** WHAT IS EXPECTED **
Report the lines of the material that carry the string "field".
··· AVAILABLE DATA ···
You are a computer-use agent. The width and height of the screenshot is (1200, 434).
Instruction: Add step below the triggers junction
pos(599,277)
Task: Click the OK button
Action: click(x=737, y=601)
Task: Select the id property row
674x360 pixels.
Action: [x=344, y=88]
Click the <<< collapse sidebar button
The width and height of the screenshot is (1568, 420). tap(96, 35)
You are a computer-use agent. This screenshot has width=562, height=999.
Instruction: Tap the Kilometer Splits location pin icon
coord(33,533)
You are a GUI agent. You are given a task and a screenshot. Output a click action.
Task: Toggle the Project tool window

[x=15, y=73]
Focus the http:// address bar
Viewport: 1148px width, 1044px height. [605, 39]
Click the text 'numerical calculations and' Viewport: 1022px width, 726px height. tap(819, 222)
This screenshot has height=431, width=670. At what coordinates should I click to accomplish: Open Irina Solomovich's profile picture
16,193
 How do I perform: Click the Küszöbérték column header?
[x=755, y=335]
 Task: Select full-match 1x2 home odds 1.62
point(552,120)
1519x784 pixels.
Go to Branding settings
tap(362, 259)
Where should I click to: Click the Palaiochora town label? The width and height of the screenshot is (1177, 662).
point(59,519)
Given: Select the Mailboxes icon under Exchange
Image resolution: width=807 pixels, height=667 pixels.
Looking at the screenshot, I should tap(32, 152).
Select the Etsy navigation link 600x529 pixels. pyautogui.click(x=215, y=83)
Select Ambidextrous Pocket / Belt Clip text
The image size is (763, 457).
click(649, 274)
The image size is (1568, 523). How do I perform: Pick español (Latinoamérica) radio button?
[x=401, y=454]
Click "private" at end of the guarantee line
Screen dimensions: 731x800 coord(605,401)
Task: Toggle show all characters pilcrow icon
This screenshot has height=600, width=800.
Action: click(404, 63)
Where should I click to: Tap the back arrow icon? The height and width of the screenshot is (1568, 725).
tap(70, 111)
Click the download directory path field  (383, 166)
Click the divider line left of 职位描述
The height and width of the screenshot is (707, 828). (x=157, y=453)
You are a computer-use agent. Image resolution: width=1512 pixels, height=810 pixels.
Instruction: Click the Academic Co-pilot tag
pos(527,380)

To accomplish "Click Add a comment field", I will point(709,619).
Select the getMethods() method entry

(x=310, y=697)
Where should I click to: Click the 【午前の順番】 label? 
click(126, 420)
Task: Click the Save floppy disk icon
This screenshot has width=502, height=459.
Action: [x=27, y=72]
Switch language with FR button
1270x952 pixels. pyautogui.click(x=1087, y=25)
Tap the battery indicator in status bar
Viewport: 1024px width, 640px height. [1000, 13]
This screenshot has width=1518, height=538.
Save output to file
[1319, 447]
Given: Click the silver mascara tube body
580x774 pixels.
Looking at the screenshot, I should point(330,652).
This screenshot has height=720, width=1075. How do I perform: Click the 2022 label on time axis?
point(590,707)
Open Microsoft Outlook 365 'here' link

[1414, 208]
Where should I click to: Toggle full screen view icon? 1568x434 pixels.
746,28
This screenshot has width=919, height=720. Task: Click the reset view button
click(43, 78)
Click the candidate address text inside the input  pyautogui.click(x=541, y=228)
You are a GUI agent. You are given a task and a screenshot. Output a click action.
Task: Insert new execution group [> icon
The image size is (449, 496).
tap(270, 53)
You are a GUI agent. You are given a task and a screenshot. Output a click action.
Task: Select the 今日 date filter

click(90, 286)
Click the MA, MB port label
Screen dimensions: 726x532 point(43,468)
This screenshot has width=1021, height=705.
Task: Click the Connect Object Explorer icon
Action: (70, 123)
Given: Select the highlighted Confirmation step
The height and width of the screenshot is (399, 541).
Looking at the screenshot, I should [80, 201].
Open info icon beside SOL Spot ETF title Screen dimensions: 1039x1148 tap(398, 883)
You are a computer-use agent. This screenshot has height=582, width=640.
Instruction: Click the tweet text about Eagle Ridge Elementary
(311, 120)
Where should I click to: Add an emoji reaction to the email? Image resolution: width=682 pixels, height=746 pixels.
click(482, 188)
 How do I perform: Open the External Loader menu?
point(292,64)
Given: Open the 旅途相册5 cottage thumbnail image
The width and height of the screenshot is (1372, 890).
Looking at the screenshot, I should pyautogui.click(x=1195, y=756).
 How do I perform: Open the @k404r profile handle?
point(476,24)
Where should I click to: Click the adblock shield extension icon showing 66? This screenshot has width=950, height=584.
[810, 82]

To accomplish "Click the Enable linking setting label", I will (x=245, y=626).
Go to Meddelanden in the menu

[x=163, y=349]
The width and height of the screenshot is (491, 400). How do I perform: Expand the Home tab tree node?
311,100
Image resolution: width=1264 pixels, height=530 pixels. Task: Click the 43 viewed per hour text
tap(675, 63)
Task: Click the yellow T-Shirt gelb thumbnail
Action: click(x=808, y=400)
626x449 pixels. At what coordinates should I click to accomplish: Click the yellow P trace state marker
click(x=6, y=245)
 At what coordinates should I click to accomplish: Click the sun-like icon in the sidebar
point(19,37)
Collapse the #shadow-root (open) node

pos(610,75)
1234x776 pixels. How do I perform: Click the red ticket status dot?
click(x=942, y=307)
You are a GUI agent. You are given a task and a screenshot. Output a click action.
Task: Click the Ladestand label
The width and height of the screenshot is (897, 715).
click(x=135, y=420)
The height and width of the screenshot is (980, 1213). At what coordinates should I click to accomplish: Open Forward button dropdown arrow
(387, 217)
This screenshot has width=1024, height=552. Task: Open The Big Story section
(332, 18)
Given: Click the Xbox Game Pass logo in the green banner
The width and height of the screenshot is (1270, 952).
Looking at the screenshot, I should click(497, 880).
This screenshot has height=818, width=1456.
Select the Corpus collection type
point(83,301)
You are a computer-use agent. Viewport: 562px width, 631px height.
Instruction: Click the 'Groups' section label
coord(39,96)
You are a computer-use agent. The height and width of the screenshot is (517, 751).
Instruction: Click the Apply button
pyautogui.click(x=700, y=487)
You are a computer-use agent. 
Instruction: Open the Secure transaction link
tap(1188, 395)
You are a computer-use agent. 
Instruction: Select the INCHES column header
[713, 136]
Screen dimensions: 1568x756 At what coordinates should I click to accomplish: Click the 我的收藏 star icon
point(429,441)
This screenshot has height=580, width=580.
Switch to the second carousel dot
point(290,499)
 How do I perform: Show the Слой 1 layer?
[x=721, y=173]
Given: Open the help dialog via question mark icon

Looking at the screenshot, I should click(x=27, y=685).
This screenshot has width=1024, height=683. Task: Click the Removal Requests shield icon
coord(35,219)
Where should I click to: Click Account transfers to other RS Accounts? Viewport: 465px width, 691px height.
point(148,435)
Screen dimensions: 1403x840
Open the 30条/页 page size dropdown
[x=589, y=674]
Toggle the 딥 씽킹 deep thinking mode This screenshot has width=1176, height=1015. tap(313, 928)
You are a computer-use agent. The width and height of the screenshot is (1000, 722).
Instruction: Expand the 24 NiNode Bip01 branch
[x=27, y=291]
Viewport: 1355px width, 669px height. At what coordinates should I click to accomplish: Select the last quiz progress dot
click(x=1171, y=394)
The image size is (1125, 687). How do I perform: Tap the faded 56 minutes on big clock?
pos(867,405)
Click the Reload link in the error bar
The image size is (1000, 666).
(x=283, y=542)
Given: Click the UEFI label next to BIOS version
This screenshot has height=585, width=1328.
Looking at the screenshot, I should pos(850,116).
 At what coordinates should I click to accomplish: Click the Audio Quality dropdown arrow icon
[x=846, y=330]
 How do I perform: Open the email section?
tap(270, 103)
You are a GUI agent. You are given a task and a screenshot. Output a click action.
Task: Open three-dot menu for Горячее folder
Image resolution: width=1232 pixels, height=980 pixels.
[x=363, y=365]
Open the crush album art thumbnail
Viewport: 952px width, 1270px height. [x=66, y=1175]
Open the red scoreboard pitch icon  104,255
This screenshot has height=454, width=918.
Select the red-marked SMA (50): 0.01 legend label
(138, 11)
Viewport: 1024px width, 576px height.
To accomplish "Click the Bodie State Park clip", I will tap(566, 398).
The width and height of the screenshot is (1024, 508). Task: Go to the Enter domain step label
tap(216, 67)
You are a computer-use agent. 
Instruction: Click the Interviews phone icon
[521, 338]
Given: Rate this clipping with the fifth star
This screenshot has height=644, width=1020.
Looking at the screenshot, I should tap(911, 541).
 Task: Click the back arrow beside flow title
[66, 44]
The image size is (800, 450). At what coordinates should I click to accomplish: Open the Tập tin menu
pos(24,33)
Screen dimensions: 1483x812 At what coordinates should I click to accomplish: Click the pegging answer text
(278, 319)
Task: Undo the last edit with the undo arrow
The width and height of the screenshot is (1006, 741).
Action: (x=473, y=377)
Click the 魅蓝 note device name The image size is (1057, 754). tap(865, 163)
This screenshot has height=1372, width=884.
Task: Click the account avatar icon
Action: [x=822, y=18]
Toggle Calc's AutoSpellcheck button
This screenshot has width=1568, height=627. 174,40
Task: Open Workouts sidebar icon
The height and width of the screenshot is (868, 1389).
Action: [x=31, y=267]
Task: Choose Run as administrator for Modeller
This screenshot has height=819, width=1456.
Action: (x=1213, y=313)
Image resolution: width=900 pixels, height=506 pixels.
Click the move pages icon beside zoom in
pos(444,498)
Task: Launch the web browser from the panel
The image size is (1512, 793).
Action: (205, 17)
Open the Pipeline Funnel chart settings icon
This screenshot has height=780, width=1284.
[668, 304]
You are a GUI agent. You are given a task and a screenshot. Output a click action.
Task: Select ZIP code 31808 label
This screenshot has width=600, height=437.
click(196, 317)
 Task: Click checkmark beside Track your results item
···
** REPLY **
Click the download directory path field  (383, 166)
To accomplish "Click Add a comment field", I will point(709,619).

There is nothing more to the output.